Biographie : Laurence Kleinberger est « maîtresse des soucis » dans un centre psychopédagogique. Lorsqu’elle ne travaille pas, elle écrit des romans et la nuit, elle invente des histoires pour enfants. Elle affiche à toute heure un optimisme arrogant et presque irrespirable. Une légèreté qui la pousse à des actes insensés, comme d’appuyer sur le bouton afin que le feu passe au vert, planter un ananas en terre en espérant voir pousser un palmier ou faire confiance à l’humanité. Après J’ai pas tué Gérard, enfin je crois... et Le jour où mon alzhei’mère échappa aux griffes d’un nazi constipé grâce à un tueur croate à la coiffure étrange, elle récidive brillamment, avec son humour au vitriol, sa tendresse, son tragique, sa judaïté et sa folie !
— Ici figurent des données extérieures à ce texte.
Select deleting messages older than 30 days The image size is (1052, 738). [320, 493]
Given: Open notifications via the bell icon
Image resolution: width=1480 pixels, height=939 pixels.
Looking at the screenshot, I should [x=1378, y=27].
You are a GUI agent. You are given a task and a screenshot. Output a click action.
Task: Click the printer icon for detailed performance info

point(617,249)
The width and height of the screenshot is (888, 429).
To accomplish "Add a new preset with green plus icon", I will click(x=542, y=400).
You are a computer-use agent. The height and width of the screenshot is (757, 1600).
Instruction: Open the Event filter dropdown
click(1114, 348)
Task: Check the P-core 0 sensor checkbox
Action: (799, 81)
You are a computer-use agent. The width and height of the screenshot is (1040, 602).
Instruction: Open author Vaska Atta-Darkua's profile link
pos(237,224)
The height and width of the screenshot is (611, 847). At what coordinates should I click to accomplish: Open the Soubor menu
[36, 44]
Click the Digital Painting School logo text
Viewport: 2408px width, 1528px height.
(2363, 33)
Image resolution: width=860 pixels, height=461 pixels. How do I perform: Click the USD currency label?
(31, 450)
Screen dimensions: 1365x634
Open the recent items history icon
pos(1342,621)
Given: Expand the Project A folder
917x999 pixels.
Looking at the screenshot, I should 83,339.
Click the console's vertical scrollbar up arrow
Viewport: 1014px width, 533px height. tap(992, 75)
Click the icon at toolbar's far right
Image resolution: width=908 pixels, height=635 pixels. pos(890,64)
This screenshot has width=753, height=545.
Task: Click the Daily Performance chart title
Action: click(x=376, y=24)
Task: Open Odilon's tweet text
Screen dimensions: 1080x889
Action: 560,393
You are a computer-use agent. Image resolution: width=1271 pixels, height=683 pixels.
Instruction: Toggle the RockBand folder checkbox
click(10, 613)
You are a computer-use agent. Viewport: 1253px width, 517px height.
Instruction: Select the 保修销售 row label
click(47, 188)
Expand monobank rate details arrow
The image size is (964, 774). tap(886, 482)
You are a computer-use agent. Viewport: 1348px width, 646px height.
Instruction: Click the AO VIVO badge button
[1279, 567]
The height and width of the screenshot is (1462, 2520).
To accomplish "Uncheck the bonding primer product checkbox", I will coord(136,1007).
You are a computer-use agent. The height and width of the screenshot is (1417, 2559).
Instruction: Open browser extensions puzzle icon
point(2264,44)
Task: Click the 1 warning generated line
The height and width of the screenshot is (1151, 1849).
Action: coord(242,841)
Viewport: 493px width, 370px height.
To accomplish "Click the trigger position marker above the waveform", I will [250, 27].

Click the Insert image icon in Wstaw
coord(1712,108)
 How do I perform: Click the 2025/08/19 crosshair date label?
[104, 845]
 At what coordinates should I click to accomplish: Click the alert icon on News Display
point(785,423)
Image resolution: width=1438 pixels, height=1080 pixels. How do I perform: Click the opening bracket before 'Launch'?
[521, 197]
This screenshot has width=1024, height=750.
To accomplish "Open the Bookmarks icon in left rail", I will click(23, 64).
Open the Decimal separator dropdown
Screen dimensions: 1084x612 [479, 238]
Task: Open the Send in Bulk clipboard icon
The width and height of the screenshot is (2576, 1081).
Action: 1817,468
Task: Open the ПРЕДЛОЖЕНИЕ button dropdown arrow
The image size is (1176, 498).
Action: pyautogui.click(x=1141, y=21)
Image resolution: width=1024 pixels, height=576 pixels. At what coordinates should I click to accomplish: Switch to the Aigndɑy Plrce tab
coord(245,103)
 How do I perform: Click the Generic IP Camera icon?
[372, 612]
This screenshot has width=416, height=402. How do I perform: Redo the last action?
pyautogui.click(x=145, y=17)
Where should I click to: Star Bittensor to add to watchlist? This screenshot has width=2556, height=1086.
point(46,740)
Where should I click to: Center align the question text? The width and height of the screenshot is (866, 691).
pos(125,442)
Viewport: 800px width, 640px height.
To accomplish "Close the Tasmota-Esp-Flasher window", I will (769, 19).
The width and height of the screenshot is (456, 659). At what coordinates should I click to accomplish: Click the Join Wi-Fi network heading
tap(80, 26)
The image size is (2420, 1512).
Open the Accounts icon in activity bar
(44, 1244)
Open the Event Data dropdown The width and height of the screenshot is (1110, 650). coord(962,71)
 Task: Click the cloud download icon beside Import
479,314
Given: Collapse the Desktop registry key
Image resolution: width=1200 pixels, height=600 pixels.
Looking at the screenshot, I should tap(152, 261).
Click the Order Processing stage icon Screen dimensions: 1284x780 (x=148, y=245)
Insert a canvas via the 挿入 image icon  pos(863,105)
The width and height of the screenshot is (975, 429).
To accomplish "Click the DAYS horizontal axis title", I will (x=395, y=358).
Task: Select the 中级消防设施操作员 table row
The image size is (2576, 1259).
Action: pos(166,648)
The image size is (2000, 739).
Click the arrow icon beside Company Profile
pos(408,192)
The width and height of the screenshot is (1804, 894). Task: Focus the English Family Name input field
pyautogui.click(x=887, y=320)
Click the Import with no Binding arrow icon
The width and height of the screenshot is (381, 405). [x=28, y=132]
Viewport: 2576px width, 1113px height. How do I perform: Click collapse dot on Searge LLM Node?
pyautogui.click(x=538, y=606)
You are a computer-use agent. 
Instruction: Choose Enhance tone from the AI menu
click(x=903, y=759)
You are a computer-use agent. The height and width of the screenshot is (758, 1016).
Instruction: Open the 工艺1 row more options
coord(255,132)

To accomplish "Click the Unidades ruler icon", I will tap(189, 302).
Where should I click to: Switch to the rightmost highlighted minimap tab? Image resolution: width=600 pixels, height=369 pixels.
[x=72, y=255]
Mon avis : Ce qui m’a frappé, ce qui m’a touché, c’est l’universalité du propos. Que l’on soit juif ou shintoïste, que l’on vienne des fins fonds de la MittelEuropa ou du sud de l’Afrique, le moment où faute de pouvoir prendre en charge son ainé-e, son père ou sa mère, il faut s’en séparer pour que d’autres le fasse, ce n’est pas autre chose que de les laisser à "l’orphelinat des vieux" avec la promesse de revenir les voir la semaine prochaine.
C’est injuste, douloureux, culpabilisant. Il/elle m’a nourrit, soigné, changé, lavé je ne sais combien de fois depuis ma naissance, a pris soin de moi jusqu’au moment où j’ai pu voler de mes propres ailes et moi, je ne suis pas en mesure de lui rendre tout ça.

La façon dont l’autrice aborde ce sujet dépasse l’humour juif classique pour être au fond, ce que cet humour à toujours été une forme de distanciation, une forme de protection face à ce qui nous attends tous.